That’s all. Just spend two minutes on the sidelines of any NFL game, be it exhibition, a blow-out, in the rain, snow or hot sun. Just spend two minutes on the sidelines and listen and watch.
If you ever doubt whether the players need lifetime health care, that will clear up the mystery. Fans can’t appreciate the force and the violence of the game from the stands. “The sound of a train wreck” that’s what Steve Young called it. And he’s right.
As John Madden once told me, “Play one down in a NFL game, and your body will never be the same for the rest of your life.”
It’s not just the sound of bodies thumping. You hear groaning. You hear what appears to be bones cracking. You see guys with matching 4.4 speed collide with each other.

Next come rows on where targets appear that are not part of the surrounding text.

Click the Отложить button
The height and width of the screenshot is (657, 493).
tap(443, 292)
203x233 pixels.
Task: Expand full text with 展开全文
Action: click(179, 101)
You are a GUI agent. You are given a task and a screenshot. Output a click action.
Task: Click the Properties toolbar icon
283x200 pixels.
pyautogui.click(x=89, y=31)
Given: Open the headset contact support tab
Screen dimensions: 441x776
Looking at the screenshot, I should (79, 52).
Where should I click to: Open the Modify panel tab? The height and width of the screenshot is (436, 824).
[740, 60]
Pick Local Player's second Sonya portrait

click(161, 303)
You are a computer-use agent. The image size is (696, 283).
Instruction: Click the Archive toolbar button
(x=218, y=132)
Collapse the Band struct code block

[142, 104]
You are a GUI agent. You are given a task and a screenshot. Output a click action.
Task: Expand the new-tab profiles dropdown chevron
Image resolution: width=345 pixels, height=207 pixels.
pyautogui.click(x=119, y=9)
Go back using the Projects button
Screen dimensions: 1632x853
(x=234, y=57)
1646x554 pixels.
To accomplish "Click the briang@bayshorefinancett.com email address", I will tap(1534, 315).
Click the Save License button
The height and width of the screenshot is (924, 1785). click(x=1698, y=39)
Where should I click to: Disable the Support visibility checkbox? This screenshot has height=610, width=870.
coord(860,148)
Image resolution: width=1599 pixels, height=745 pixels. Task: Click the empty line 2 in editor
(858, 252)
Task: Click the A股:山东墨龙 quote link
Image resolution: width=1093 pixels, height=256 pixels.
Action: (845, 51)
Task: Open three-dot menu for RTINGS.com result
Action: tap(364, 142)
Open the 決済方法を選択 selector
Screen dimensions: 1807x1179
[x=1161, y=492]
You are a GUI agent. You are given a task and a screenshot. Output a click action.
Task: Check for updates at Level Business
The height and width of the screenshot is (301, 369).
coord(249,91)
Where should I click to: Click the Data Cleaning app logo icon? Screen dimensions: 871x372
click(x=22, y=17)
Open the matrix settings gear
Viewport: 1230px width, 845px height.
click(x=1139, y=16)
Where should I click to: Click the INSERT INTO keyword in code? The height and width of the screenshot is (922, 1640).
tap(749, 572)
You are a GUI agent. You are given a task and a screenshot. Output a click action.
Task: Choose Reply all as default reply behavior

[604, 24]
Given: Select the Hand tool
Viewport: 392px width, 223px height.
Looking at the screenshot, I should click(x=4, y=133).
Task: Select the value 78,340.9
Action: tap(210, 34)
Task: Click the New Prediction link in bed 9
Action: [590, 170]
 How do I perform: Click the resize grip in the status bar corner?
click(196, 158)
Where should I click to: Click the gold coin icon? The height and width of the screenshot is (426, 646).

No one forces them to do this, it’s true, but they are out there for our amusement, and they do so knowing every play could not only be their last, but also the last time they walk or run.
I have seen Dave Casper, the superb Raider tight end of the ’70s, walk like an old man five years after his retirement. I have seen so many retired players in such bad ways, it’s criminal that the NFL penny pinches.
With the kind of ever-present health care they will need, including hip, shoulder and knee replacements, not to mention dementia, the NFL owners need to be a responsible partner. I see it, in fact, as a moral imperative.
I don’t always side with players, especially baseball players. But the beating a pro football player takes, no other athlete can match it.
Media are allowed on the field during the final two minutes. That’s why I can say what I have said. I’ve seen it first-hand.